== Extrait fourni

Plus profondément, n’y aurait-il pas derrière ce processus une conception certes valide mais trop étroite de la lutte climatique ? La proposition de Sherbrooke limitant les hauts salaires pour affecter la partie épargnée de la masse salariale à la lutte climatique avait l’avantage de lier le noyau dur de la convention collective à cette dernière. Si l’on anticipe la société pro-climat comme une société écoféministe de prendre soin (care) non seulement de la terre-mère mais aussi des gens qui l’habitent — peut-on imaginer l’un sans l’autre —, plus prosaïquement de justice climatique et de justice sociale, la bonification et l’amplification des services publics se substituant à la société marchande en devient le fondement. D’autant plus que les services publics requièrent d’abord de l’énergie humaine et non fossile et que leur enrichissement des rapports sociaux sont créateurs de solidarité par définition anticonsumériste.

C’est la globalité de la lutte du Front commun qui est à comprendre comme lutte climatique. Cette liaison doit toutefois être explicitée pour qu’elle imprègne la conscience sociale. En retour cet approfondissement de la conscience sociale pousserait les priorités de la convention collective, par l’intermédiaire du renforcement des conditions de travail, davantage vers l’amélioration des services (ratios, soutien, services complémentaires) dont les salaires seraient partie prenante mais non dominante. Dans cet esprit, il serait ensuite plus logique d’inclure dans la convention collective de nouveaux services en lien direct avec la réduction des GES.

====
== Entrées affichées

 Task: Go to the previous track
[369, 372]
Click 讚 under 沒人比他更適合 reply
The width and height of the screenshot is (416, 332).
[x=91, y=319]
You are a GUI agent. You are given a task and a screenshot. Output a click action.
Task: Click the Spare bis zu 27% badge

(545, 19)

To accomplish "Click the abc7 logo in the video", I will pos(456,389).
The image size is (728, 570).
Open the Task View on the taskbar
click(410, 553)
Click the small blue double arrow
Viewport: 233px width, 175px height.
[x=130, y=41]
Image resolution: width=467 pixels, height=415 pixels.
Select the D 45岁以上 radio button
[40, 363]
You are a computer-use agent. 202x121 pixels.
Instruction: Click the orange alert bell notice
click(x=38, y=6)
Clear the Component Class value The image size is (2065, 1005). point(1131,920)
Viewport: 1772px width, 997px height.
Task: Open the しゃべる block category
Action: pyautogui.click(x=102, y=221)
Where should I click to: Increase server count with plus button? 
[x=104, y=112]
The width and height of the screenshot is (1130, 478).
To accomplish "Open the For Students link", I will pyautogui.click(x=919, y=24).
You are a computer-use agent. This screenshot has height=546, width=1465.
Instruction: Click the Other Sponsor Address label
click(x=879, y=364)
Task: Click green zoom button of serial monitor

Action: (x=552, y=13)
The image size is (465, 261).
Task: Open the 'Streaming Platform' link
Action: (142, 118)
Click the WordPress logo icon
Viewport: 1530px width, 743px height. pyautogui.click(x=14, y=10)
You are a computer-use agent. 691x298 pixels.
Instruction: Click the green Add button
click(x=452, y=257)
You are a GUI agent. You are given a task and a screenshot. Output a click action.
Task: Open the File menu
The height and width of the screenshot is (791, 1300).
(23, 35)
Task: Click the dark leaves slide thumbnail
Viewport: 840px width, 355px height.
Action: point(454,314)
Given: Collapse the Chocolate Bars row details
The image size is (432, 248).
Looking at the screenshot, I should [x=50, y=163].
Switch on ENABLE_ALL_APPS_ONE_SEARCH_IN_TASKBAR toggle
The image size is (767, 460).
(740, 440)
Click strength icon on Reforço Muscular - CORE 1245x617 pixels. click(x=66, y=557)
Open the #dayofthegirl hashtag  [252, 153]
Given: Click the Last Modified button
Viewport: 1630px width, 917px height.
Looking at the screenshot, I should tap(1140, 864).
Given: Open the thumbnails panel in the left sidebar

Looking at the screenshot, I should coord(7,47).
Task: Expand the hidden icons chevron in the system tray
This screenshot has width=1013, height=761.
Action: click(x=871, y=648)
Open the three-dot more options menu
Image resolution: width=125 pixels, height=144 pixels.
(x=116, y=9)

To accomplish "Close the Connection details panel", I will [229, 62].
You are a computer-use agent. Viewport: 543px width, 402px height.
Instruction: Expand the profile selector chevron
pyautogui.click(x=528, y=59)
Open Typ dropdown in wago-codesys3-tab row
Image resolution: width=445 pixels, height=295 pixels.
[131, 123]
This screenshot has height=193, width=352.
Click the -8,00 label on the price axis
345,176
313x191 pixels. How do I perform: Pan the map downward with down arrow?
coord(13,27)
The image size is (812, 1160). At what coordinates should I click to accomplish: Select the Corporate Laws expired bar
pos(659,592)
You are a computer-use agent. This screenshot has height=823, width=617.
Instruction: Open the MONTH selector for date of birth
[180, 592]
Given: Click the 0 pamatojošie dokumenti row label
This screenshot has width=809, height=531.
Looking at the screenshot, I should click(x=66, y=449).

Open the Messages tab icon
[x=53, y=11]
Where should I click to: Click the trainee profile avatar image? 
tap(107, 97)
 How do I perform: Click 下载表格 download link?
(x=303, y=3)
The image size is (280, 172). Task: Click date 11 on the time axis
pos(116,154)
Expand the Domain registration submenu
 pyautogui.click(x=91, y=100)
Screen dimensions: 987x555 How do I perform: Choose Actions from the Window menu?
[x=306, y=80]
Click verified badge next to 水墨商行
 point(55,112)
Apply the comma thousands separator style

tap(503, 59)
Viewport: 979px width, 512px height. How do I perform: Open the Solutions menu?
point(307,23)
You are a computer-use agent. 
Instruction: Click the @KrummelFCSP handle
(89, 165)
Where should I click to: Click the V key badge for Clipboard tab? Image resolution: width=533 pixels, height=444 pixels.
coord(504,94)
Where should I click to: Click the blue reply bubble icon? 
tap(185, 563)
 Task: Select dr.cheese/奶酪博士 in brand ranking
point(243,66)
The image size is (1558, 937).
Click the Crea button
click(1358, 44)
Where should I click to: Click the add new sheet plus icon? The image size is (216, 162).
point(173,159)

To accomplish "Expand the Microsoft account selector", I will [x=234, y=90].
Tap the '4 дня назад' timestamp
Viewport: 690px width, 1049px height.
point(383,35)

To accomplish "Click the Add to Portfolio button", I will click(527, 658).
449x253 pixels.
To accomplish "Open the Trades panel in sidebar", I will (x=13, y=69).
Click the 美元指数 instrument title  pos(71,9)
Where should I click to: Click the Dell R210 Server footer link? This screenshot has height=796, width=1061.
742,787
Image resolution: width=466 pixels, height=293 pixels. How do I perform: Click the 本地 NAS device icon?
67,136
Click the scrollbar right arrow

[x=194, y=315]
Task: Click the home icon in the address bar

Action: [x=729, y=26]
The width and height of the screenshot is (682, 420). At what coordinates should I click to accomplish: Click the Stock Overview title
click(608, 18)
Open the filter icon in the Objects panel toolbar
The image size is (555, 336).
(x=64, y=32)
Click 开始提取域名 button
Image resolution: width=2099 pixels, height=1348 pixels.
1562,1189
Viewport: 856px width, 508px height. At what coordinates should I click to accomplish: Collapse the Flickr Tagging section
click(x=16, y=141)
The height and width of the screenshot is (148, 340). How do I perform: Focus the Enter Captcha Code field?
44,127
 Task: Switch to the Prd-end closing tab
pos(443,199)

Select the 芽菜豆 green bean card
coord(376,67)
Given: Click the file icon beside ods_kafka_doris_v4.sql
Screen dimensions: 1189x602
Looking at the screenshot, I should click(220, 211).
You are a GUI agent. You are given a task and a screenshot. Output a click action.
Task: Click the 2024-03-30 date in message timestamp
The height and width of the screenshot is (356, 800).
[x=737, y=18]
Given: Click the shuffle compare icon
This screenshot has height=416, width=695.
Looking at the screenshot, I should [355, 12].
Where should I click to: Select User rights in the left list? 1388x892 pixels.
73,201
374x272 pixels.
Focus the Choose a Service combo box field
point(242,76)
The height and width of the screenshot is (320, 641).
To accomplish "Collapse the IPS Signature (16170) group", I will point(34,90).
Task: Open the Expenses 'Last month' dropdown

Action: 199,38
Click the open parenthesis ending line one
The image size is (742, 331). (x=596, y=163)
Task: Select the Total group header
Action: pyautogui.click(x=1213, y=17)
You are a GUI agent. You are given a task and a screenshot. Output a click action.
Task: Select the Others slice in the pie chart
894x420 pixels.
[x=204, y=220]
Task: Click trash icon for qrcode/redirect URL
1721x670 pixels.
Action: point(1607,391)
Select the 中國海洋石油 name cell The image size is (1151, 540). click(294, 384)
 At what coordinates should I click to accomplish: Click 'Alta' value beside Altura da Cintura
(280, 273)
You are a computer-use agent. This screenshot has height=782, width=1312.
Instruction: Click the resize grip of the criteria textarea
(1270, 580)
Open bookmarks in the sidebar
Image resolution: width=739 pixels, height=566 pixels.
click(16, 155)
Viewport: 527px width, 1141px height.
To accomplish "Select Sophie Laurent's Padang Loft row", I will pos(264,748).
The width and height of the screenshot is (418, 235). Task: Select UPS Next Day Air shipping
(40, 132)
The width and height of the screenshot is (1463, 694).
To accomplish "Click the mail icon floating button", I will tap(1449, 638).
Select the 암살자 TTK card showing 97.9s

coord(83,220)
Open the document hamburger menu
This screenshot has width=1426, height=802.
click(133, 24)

====

● Liste des tâches:
(a) Dans l'extrait sur la lutte climatique du Front commun, que limitait la proposition de Sherbrooke ?
(b) Combien de lignes des entrées contiennent la chaîne « title » ? Comptez-les en respectant la casse et donnez uniquement le nombre.

● Réponses par tâche:
(a) Elle limitait les hauts salaires, afin d'affecter la partie épargnée de la masse salariale à la lutte climatique.

(b) 2